* YOUR GOAL
Starting at the line that contains "Identify the location of 'Z'." and ending after the line that contains "I want to click on the 'Reports", switch "screenshot" to "image" in the rows. Give back only those lines, with everything else left unchanged.

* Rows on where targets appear
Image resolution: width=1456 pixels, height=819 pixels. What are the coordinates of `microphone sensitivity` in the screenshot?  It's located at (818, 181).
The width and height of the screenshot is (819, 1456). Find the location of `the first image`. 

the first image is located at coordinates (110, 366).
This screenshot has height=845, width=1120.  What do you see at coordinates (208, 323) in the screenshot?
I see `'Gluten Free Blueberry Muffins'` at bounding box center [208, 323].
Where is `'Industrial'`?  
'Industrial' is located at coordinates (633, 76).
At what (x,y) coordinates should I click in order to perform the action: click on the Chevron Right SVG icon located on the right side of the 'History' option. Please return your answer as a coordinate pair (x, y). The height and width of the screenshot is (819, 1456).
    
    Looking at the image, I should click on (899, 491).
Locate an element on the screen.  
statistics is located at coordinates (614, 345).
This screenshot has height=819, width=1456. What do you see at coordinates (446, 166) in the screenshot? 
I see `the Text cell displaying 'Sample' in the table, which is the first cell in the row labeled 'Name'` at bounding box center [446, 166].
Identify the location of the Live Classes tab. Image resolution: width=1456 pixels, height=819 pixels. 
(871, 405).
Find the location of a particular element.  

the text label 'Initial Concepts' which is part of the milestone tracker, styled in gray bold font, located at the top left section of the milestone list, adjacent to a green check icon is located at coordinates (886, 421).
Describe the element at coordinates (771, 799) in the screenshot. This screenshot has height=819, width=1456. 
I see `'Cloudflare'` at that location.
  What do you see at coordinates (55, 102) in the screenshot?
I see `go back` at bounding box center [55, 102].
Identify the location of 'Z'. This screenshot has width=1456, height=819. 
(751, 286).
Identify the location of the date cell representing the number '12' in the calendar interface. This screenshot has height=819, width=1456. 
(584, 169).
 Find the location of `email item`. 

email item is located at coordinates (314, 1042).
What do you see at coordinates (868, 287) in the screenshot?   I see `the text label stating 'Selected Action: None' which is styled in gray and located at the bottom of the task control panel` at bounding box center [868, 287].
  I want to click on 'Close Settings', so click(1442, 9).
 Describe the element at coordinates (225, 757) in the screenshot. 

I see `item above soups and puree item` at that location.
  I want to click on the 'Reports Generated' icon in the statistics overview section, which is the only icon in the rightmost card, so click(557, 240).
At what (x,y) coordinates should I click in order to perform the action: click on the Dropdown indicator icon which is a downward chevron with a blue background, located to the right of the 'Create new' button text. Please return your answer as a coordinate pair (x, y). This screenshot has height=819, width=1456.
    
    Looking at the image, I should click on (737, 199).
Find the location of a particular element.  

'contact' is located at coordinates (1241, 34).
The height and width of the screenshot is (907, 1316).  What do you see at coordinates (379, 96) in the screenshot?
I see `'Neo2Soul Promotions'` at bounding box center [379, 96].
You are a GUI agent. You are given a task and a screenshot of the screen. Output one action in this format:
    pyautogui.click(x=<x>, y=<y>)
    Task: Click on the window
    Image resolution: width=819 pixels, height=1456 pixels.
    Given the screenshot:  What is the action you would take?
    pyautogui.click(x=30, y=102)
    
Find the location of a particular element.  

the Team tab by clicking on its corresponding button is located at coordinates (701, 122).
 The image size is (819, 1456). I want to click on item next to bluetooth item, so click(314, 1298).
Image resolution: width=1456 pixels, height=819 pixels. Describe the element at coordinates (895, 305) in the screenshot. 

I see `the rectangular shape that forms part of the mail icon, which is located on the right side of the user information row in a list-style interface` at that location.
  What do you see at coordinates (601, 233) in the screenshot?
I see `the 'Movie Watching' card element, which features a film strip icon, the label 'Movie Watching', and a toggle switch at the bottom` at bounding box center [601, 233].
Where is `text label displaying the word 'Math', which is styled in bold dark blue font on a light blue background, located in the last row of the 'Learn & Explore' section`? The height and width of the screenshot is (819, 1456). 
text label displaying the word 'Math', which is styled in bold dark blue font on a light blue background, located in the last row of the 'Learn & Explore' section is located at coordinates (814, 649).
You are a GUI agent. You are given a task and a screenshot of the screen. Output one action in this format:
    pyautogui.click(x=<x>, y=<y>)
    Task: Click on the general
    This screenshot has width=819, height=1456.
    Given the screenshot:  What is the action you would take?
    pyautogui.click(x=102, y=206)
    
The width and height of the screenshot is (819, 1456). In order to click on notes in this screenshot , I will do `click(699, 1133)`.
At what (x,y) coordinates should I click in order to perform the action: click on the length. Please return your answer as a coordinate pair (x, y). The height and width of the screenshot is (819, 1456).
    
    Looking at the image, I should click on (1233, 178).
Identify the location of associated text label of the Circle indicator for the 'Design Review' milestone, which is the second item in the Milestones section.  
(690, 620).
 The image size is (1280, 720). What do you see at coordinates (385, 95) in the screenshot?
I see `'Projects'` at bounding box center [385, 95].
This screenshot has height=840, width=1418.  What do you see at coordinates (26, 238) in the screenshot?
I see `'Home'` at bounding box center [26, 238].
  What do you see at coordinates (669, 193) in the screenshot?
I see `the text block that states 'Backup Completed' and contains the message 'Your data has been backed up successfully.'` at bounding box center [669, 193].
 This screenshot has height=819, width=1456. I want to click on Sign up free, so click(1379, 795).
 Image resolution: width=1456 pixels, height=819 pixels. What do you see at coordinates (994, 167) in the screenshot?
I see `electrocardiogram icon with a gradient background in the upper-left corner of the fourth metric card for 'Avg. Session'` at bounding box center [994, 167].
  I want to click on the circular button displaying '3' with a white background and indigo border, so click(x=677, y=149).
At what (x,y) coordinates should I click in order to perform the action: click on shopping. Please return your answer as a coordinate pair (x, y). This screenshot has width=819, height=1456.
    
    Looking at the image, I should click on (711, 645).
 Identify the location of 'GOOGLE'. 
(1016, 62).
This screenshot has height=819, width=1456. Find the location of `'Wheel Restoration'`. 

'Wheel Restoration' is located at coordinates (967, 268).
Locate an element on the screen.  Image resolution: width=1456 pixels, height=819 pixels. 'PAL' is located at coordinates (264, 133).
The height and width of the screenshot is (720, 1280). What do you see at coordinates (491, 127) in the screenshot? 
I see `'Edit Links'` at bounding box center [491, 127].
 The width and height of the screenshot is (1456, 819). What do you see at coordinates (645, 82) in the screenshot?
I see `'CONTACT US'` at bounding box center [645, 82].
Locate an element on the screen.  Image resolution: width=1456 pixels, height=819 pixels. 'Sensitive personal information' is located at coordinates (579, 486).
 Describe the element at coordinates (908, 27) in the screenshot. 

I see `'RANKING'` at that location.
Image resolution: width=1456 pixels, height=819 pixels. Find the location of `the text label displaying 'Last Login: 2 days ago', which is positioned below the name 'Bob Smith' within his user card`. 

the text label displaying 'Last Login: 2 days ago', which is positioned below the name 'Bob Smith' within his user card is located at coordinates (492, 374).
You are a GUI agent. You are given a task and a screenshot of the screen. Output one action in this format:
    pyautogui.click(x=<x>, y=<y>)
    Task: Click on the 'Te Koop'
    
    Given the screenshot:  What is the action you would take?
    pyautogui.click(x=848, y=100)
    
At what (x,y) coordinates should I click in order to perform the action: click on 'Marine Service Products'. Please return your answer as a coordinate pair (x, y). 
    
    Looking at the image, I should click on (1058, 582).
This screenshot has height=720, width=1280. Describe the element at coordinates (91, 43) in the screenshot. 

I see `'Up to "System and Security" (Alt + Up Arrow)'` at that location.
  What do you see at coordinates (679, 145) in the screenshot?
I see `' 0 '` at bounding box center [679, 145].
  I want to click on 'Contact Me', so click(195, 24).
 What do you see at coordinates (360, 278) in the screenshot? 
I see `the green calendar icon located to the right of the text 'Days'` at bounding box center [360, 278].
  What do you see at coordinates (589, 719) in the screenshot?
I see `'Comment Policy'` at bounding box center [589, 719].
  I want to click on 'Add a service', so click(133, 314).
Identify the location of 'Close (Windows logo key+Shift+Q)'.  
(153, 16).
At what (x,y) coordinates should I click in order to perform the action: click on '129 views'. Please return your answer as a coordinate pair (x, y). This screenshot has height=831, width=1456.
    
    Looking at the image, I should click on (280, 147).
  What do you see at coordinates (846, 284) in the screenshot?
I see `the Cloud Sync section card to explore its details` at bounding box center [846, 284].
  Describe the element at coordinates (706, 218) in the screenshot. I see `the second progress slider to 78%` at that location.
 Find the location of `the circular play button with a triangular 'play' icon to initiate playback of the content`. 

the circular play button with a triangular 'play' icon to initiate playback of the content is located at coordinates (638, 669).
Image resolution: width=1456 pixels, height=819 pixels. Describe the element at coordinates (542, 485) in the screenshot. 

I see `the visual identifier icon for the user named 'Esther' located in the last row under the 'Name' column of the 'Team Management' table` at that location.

* THE RESPONSE
Identify the location of 'Z'. This image has width=1456, height=819. 
(751, 286).
Identify the location of the date cell representing the number '12' in the calendar interface. This image has height=819, width=1456. 
(584, 169).
 Find the location of `email item`. 

email item is located at coordinates (314, 1042).
What do you see at coordinates (868, 287) in the image?   I see `the text label stating 'Selected Action: None' which is styled in gray and located at the bottom of the task control panel` at bounding box center [868, 287].
  I want to click on 'Close Settings', so click(1442, 9).
 Describe the element at coordinates (225, 757) in the image. 

I see `item above soups and puree item` at that location.
  I want to click on the 'Reports Generated' icon in the statistics overview section, which is the only icon in the rightmost card, so click(557, 240).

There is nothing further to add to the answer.